Mexeminor napisał
3 lata to niewiele, a więc mogą się stosunkowo łatwo znowu rozejść.
Twoja niepełna wiedza niestety nie nadaje wiarygodności temu, co napisałeś. Mogą być ze sobą z różnych powodów, jednym z nich niestety może być przyzwyczajenie i inne tego typu standardy.
To może inaczej, bo widzę nie załapałeś:
Takie powroty prawie zawsze źle się kończą.
No i to jest pewna prawda, ale niekoniecznie objawiona, a poparta wieloma przykładami z życia różnych ludzi.
Lubię to stwierdzenie, bardzo często używają go ludzie, którzy nie próbowali nawet się zmienić.
Jest to jeden wielki bullshit jeśli chodzi o powroty do siebie, bo prawie zawsze rozstajemy się z drugą osobą z wielu powodów, części nawet nie znamy i nie poznamy nigdy. Rozstajemy się z powodu pewnych naszych cech, które ze sobą nie współgrają i zazwyczaj są w nas bardzo głęboko zakorzenione, a więc ich zmiana jest praktycznie niemożliwa, ew. bardzo trudna do przeprowadzenia. Zazwyczaj dochodzi się do zdrowego wniosku, że po prostu trzeba znaleźć kogoś, komu będziemy pasowali na tyle, że nie będzie konieczności rozstania.
Dla mnie proste i oczywiste. Wyjątki oczywiście się zdarzają, to rzecz jasna, ale tutaj bym raczej przypatrzył się rozstaniom i ich powodom, bo mogą okazać się nad wyraz błahe i bardzo proste do skorygowania.
Bardzo pięknie to opisałeś, nawet mogłeś z czymś idealnie trafić, ale... nie znasz tej sytuacji, więc nie masz pojęcia jak to wygląda. I tak, ja mogę nie znać pewnych faktów, ale z pewnością znam więcej niż Ty. Czy 3 lata to dużo lub mało jest kwestią sporną. Nie wiesz dlaczego się rozstali, ja wiem. Nie wiesz dlaczego do siebie wrócili, ja wiem. Więc nie wysnuwaj, proszę, tak głębokich analiz.

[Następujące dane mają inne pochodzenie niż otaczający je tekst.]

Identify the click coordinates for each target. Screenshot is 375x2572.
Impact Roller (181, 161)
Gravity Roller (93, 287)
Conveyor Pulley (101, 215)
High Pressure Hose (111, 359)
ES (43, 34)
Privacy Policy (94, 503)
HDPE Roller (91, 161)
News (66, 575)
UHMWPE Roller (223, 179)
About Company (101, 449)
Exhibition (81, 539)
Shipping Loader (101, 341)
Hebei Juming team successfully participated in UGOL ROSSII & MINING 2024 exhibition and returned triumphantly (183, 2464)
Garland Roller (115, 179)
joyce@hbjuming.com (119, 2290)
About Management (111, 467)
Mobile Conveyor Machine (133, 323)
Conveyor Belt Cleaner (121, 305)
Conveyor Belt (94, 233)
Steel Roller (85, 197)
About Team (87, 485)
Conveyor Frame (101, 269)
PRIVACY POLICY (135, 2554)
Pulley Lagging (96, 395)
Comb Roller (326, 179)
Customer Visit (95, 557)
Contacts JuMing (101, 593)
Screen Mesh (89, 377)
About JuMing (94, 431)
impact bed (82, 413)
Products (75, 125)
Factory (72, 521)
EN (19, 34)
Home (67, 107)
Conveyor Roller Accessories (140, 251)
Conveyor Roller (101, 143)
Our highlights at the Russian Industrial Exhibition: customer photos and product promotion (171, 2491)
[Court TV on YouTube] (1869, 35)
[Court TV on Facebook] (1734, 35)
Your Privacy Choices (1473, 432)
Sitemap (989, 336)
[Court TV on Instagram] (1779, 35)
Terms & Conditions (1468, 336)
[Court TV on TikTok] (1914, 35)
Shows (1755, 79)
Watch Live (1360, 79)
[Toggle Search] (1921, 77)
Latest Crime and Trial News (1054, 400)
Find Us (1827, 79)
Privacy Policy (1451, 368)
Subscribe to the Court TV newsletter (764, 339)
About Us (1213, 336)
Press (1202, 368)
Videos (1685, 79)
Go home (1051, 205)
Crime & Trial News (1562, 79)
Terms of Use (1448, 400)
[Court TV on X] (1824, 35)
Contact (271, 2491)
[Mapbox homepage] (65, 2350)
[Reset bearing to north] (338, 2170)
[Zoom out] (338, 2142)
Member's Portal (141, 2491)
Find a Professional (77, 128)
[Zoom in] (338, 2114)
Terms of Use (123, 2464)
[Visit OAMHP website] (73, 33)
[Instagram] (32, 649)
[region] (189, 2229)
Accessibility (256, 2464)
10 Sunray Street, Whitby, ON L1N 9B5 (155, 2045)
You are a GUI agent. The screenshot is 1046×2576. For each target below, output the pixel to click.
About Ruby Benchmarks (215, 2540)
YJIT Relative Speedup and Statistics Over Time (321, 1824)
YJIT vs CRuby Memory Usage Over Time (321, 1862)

Szczęśliwe powroty do siebie są możliwe i zdarzają się. Moja siostra jest tego przykładem. Czy im się uda? Nikt nie wie. Czy jeśli im się nie uda to z tego samego powodu, co za pierwszym razem? Śmiem twierdzić, że nie.
Uprzedzając pytania - siostra rzuciła faceta, bo był dziecinny i nieodpowiedzialny. Zmienił się w pewnym stopniu, ogarnął się i są szczęśliwi.
I wszystko, co chciałem przekazać to, że powrót to byłej/byłego ma sens, o ile występują jakieś zmiany.